Il ne faut jurer de rien. Par exemple, il y a quelques jours, je disais ici que chacun des Jurassic Park était un film au top dans sa catégorie. Le deuxième opus prenait naturellemnt la place de leader dans le créneau (pas très concurrentiel) du film avec un monstre qui détruit une ville, bien loin devant le navrant Godzilla de Roland Emmerich, par exemple. J'aurais pu jurer ne jamais changer d'avis, parce que Jurassic Park, c'est Jurassic Park et que Spielberg, c'est Spielberg... Et pourtant, au bout d'une demi-heure, je me suis vaguement demandé si Cloverfield n'était pas le meilleur film de monstre qui détruit une ville que j'avais eu l'occasion de voir...

Au bout d'une petite heure et demie (comprenant dix grosses minutes d'un générique fin inutile et sans rien de compréhensible après qui vaille la peine de les subir, à l'exception de l'excellente musique pleine de chpoum et de aaah), je me suis demandé si Cloverfield était vraiment un film de monstre qui détruit une ville... Parce que, à l'image des Dents de la mer, on ne voit rien du monstre ou si peu pendant l'essentiel du film, et il vaut mieux parce qu'il est un peu décevant finalement (après un long moment passé à se demander si on le verra, finalement, ce monstre, ou si non, vraiment, c'est trop demandé). En poussant l'hommage aux Dents de la mer jusqu'au bout, le réalisateur Matt Reeves a choisi de tout filmer caméra à l'épaule, ce qui n'est pas sans filer un peu la gerbe par moments, et notamment au début, parce qu'il faut le temps de s'habituer. Mais le procédé, pas inédit, est parfaitement exploité ici: tout Cloverfield n'est rien d'autre qu'une et une seule vidéo-témoignage de l'attaque.

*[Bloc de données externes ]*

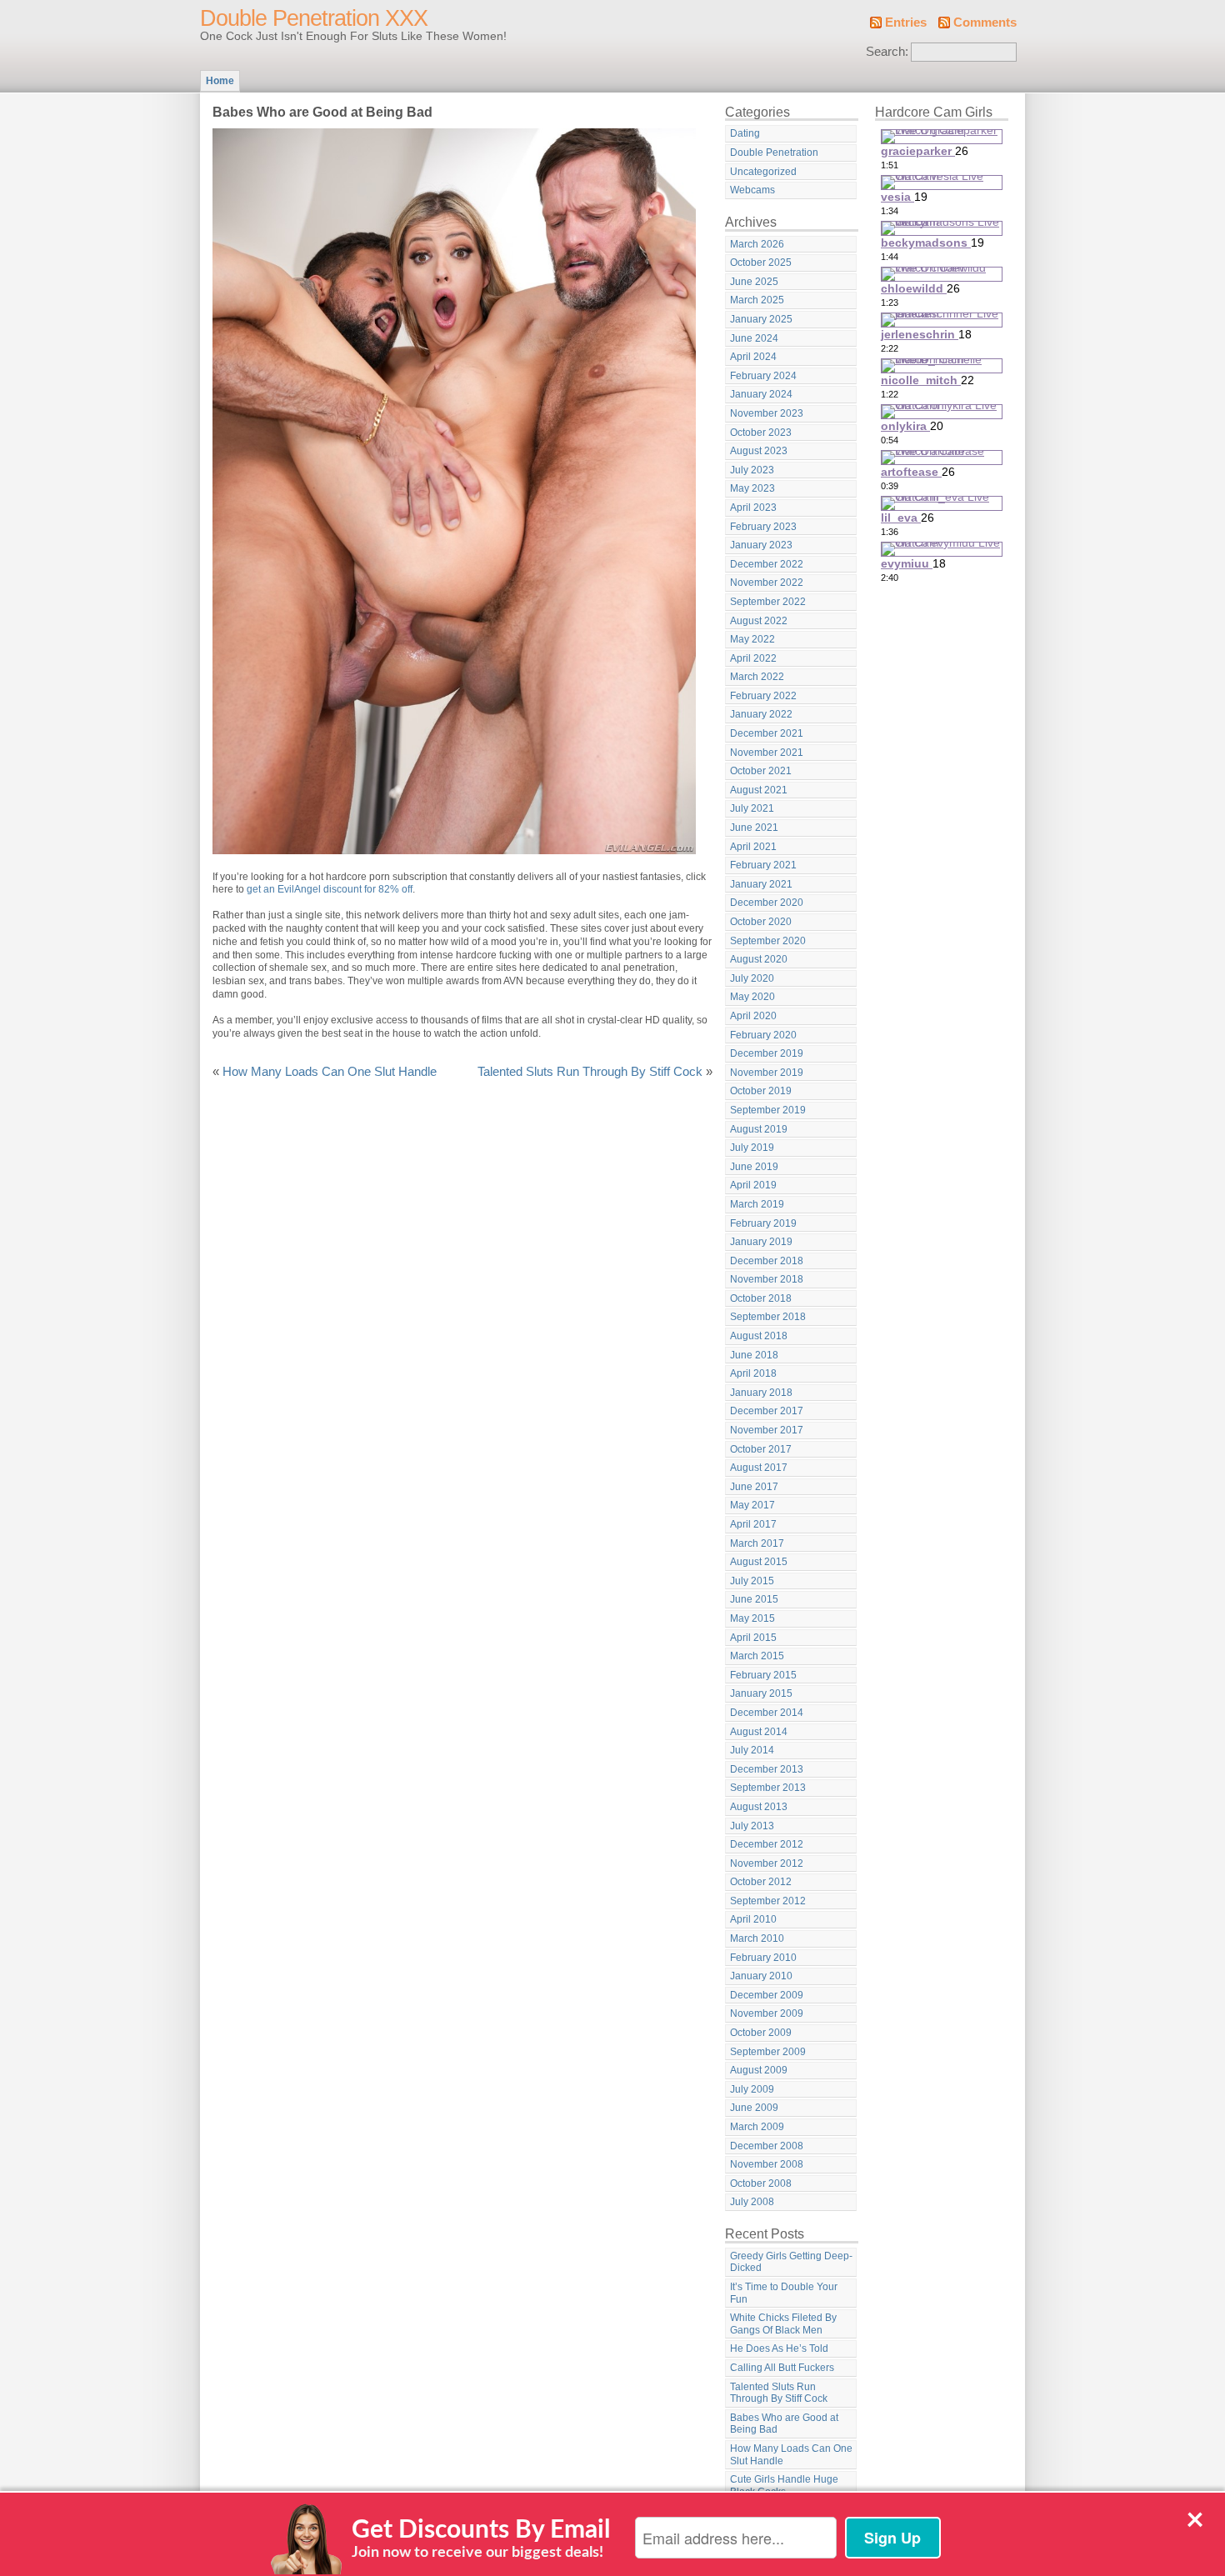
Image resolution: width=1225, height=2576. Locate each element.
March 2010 (757, 1938)
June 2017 (754, 1487)
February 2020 (763, 1035)
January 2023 (761, 545)
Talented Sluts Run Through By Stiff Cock (590, 1071)
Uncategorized (763, 172)
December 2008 (766, 2146)
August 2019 (759, 1129)
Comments (985, 22)
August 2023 (759, 451)
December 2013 (766, 1769)
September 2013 (768, 1787)
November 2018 (766, 1279)
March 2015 (757, 1656)
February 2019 (763, 1223)
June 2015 (754, 1599)
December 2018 (766, 1261)
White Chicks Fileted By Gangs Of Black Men (783, 2324)
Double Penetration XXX (314, 18)
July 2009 (752, 2089)
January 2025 (761, 319)
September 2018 (768, 1317)
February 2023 (763, 527)
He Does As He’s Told (779, 2348)
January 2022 (761, 714)
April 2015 (753, 1637)
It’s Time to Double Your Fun (784, 2293)
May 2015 (752, 1618)
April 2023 (753, 507)
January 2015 (761, 1693)
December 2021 (766, 733)
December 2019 (766, 1053)
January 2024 (761, 394)
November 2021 (766, 752)
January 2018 (761, 1392)
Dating (745, 133)
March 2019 (757, 1204)
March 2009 (757, 2127)
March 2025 (757, 300)
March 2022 (757, 677)
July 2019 (752, 1147)
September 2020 (768, 941)
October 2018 (761, 1298)
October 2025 (761, 262)
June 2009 (754, 2107)
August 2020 (759, 959)
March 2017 (757, 1543)
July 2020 (752, 978)
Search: (887, 51)
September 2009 (768, 2052)
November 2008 (766, 2164)
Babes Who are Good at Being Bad (784, 2424)
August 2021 (759, 790)
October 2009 (761, 2032)
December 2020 (766, 902)
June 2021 (754, 827)
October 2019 (761, 1091)
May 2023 (752, 488)
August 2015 (759, 1562)
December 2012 (766, 1844)
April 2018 (753, 1373)
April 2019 (753, 1185)
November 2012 (766, 1863)
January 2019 (761, 1242)
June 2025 (754, 282)
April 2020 (753, 1016)
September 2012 (768, 1901)
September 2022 (768, 602)
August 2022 (759, 621)
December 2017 (766, 1411)
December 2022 (766, 564)
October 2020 (761, 922)
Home (220, 81)
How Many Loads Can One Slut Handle (329, 1071)
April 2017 (753, 1524)
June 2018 (754, 1355)
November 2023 (766, 413)
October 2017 (761, 1449)
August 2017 (759, 1467)
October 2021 (761, 771)
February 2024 (763, 376)
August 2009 (759, 2070)
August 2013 (759, 1807)
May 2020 (752, 997)
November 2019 (766, 1072)
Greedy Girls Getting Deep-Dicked (791, 2262)
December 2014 (766, 1712)
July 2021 (752, 808)
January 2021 (761, 884)
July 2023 (752, 470)
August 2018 (759, 1336)
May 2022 (752, 639)
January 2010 (761, 1976)
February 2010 (763, 1957)
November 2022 (766, 582)
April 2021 (753, 847)
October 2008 (761, 2183)
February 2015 (763, 1675)
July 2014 (752, 1750)
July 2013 (752, 1826)
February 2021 (763, 865)
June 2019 (754, 1167)
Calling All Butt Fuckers (782, 2367)
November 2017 (766, 1430)
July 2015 (752, 1581)
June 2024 (754, 338)
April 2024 (753, 357)
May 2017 (752, 1505)
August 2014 (759, 1732)
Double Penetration (774, 152)
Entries (906, 22)
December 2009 (766, 1995)
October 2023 (761, 432)
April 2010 (753, 1919)
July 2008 (752, 2202)
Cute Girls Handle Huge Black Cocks (784, 2485)
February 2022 (763, 696)
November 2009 (766, 2013)
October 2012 (761, 1882)
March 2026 (757, 244)
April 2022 (753, 658)
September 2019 (768, 1110)
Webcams (752, 190)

Parmi les points positifs, une longue scène d'intro (une demi-heure environ), idéale justement pour s'habituer en douceur aux mouvements de caméra et presque oublier qu'on vient voir un film de monstre (si c'en est bien un). Le but de Cloverfield est visiblement de créer un attachement aux personnages, quatre pendant l'essentiel du film dont un qu'on ne voit presque pas puisqu'il tient la caméra, qui décident de se jeter dans la gueule de la Bêêête juste parce que le héros (Michael Stahl-David, visuellement très sympathique, quoiqu'en dise son ingrate de fiancée dans l'ouverture du film) ne peut pas laisser mourir la fille qu'il aime dans son appart et que les amis du héros ne peuvent pas le laisser se jeter seul dans la gueule de la Bêêête. Eh oui, Cloverfield est une bien belle histoire d'amour impossible, de couple qui se déchire, de pure dévotion, mais aussi d'amour fort, d'amour toujours, celui qui permet de courir un sprint dans la rue juste après avoir été bêtement empalée.

Car, pour tenir le rythme, Cloverfield triche un peu avec la réalité (hormis le coup du monstre qui détruit la ville, évidemment). Certaines coupes de la caméra (qui permettent de découvrir le contenu original de la cassette -car il s'agit d'un caméscope à casssettes, top moderne!- et de s'immiscer dans le couple maudit au centre de l'intrigue) ne sont ainsi absolument pas justifiées, même si on peut comprendre que regarder trois pelés grimper 54 étages nuise à l'intérêt du spectateur (intérêt qui sera de toute façon relancé de manière tout à fait artificielle un peu plus tard). Et surtout, Cloverfield prouve le génie du producteur JJ Abrams.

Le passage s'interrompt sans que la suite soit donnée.